#### DIRECTIVE:
Rewrite the data below, changing each "Viewport" to "Screen size" and leaving everything else as it is.

#### DATASET CONTENT:

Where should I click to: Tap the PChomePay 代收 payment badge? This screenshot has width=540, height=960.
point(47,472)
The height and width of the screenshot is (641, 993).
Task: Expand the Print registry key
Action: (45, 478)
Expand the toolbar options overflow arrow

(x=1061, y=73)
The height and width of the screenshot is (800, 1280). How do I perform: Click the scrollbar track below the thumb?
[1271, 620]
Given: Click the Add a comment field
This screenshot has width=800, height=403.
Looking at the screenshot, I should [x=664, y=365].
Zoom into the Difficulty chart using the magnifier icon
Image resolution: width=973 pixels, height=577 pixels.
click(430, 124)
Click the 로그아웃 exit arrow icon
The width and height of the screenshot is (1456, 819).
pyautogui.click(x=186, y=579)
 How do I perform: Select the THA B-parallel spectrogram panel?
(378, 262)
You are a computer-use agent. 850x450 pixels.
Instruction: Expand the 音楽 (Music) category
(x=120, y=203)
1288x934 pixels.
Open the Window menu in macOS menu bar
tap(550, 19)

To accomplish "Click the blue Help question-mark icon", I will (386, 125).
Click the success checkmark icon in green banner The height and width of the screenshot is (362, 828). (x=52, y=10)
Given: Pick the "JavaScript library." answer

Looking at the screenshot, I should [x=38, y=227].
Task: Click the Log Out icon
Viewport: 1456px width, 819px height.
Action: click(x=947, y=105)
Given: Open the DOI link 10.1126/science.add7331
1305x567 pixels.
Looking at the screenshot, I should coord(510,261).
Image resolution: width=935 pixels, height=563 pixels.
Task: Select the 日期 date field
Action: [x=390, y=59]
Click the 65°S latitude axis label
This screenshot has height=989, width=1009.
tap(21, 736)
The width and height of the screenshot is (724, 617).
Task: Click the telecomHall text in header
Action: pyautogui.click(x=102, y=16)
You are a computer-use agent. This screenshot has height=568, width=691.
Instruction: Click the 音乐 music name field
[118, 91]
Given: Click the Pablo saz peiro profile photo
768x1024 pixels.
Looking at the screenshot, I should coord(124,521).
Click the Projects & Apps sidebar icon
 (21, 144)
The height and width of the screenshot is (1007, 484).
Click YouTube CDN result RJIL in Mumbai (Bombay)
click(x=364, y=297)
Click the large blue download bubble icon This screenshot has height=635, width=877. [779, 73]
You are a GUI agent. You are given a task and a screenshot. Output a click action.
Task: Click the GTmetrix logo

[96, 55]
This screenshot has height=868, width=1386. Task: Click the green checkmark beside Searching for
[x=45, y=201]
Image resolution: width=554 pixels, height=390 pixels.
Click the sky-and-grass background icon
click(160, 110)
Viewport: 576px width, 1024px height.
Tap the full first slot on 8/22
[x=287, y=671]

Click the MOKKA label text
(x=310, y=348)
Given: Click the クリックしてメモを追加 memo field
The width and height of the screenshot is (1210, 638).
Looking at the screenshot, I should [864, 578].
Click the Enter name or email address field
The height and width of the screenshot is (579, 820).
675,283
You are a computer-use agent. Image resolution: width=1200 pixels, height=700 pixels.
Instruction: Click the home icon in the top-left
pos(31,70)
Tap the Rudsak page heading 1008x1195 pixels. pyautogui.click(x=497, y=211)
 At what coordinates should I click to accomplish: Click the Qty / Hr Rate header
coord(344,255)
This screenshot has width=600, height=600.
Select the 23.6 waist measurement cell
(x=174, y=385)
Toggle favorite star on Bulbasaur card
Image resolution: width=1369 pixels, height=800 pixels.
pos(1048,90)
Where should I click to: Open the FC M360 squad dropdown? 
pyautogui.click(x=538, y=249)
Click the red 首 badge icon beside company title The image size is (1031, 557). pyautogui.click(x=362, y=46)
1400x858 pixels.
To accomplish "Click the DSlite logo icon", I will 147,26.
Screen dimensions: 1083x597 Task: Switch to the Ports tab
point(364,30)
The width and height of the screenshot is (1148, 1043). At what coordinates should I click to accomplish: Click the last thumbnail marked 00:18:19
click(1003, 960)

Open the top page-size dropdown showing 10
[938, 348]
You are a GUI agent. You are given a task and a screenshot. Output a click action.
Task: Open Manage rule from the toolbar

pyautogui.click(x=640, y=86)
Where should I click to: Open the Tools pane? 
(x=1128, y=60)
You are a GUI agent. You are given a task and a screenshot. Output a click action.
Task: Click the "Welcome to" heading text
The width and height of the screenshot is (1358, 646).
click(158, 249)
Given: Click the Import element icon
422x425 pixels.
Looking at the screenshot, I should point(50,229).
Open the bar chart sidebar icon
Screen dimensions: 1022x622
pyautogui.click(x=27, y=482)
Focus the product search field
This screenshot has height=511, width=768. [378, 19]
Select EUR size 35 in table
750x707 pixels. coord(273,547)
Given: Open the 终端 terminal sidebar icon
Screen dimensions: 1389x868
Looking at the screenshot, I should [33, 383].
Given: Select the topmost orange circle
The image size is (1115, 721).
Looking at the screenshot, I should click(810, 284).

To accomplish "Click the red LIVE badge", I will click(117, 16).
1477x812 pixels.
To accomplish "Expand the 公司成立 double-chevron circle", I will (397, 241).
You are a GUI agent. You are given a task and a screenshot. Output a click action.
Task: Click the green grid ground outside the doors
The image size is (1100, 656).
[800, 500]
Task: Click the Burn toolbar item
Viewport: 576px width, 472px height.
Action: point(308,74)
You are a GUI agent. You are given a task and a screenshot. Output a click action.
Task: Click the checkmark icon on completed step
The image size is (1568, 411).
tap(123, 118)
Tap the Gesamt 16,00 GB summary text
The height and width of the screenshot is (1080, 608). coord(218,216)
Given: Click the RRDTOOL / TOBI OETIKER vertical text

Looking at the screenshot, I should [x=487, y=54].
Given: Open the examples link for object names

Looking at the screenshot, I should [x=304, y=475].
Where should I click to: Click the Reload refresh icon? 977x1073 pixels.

#### RESPONSE TO THIS EXERCISE:
Where should I click to: Tap the PChomePay 代收 payment badge? This screenshot has width=540, height=960.
point(47,472)
The height and width of the screenshot is (641, 993).
Task: Expand the Print registry key
Action: (45, 478)
Expand the toolbar options overflow arrow

(x=1061, y=73)
The height and width of the screenshot is (800, 1280). How do I perform: Click the scrollbar track below the thumb?
[1271, 620]
Given: Click the Add a comment field
This screenshot has width=800, height=403.
Looking at the screenshot, I should [x=664, y=365].
Zoom into the Difficulty chart using the magnifier icon
Image resolution: width=973 pixels, height=577 pixels.
click(430, 124)
Click the 로그아웃 exit arrow icon
The width and height of the screenshot is (1456, 819).
pyautogui.click(x=186, y=579)
 How do I perform: Select the THA B-parallel spectrogram panel?
(378, 262)
You are a computer-use agent. 850x450 pixels.
Instruction: Expand the 音楽 (Music) category
(x=120, y=203)
1288x934 pixels.
Open the Window menu in macOS menu bar
tap(550, 19)

To accomplish "Click the blue Help question-mark icon", I will (386, 125).
Click the success checkmark icon in green banner The height and width of the screenshot is (362, 828). (x=52, y=10)
Given: Pick the "JavaScript library." answer

Looking at the screenshot, I should [x=38, y=227].
Task: Click the Log Out icon
Screen size: 1456px width, 819px height.
Action: click(x=947, y=105)
Given: Open the DOI link 10.1126/science.add7331
1305x567 pixels.
Looking at the screenshot, I should coord(510,261).
Image resolution: width=935 pixels, height=563 pixels.
Task: Select the 日期 date field
Action: [x=390, y=59]
Click the 65°S latitude axis label
This screenshot has height=989, width=1009.
tap(21, 736)
The width and height of the screenshot is (724, 617).
Task: Click the telecomHall text in header
Action: pyautogui.click(x=102, y=16)
You are a computer-use agent. This screenshot has height=568, width=691.
Instruction: Click the 音乐 music name field
[118, 91]
Given: Click the Pablo saz peiro profile photo
768x1024 pixels.
Looking at the screenshot, I should coord(124,521).
Click the Projects & Apps sidebar icon
 (21, 144)
The height and width of the screenshot is (1007, 484).
Click YouTube CDN result RJIL in Mumbai (Bombay)
click(x=364, y=297)
Click the large blue download bubble icon This screenshot has height=635, width=877. [779, 73]
You are a GUI agent. You are given a task and a screenshot. Output a click action.
Task: Click the GTmetrix logo

[96, 55]
This screenshot has height=868, width=1386. Task: Click the green checkmark beside Searching for
[x=45, y=201]
Image resolution: width=554 pixels, height=390 pixels.
Click the sky-and-grass background icon
click(160, 110)
Screen size: 576px width, 1024px height.
Tap the full first slot on 8/22
[x=287, y=671]

Click the MOKKA label text
(x=310, y=348)
Given: Click the クリックしてメモを追加 memo field
The width and height of the screenshot is (1210, 638).
Looking at the screenshot, I should [864, 578].
Click the Enter name or email address field
The height and width of the screenshot is (579, 820).
675,283
You are a computer-use agent. Image resolution: width=1200 pixels, height=700 pixels.
Instruction: Click the home icon in the top-left
pos(31,70)
Tap the Rudsak page heading 1008x1195 pixels. pyautogui.click(x=497, y=211)
 At what coordinates should I click to accomplish: Click the Qty / Hr Rate header
coord(344,255)
This screenshot has width=600, height=600.
Select the 23.6 waist measurement cell
(x=174, y=385)
Toggle favorite star on Bulbasaur card
Image resolution: width=1369 pixels, height=800 pixels.
pos(1048,90)
Where should I click to: Open the FC M360 squad dropdown? 
pyautogui.click(x=538, y=249)
Click the red 首 badge icon beside company title The image size is (1031, 557). pyautogui.click(x=362, y=46)
1400x858 pixels.
To accomplish "Click the DSlite logo icon", I will 147,26.
Screen dimensions: 1083x597 Task: Switch to the Ports tab
point(364,30)
The width and height of the screenshot is (1148, 1043). At what coordinates should I click to accomplish: Click the last thumbnail marked 00:18:19
click(1003, 960)

Open the top page-size dropdown showing 10
[938, 348]
You are a GUI agent. You are given a task and a screenshot. Output a click action.
Task: Open Manage rule from the toolbar

pyautogui.click(x=640, y=86)
Where should I click to: Open the Tools pane? 
(x=1128, y=60)
You are a GUI agent. You are given a task and a screenshot. Output a click action.
Task: Click the "Welcome to" heading text
The width and height of the screenshot is (1358, 646).
click(158, 249)
Given: Click the Import element icon
422x425 pixels.
Looking at the screenshot, I should point(50,229).
Open the bar chart sidebar icon
Screen dimensions: 1022x622
pyautogui.click(x=27, y=482)
Focus the product search field
This screenshot has height=511, width=768. [378, 19]
Select EUR size 35 in table
750x707 pixels. coord(273,547)
Given: Open the 终端 terminal sidebar icon
Screen dimensions: 1389x868
Looking at the screenshot, I should [33, 383].
Given: Select the topmost orange circle
The image size is (1115, 721).
Looking at the screenshot, I should click(810, 284).

To accomplish "Click the red LIVE badge", I will click(117, 16).
1477x812 pixels.
To accomplish "Expand the 公司成立 double-chevron circle", I will (397, 241).
You are a GUI agent. You are given a task and a screenshot. Output a click action.
Task: Click the green grid ground outside the doors
The image size is (1100, 656).
[800, 500]
Task: Click the Burn toolbar item
Screen size: 576px width, 472px height.
Action: point(308,74)
You are a GUI agent. You are given a task and a screenshot. Output a click action.
Task: Click the checkmark icon on completed step
The image size is (1568, 411).
tap(123, 118)
Tap the Gesamt 16,00 GB summary text
The height and width of the screenshot is (1080, 608). coord(218,216)
Given: Click the RRDTOOL / TOBI OETIKER vertical text

Looking at the screenshot, I should [x=487, y=54].
Given: Open the examples link for object names

Looking at the screenshot, I should [x=304, y=475].
Where should I click to: Click the Reload refresh icon? 977x1073 pixels.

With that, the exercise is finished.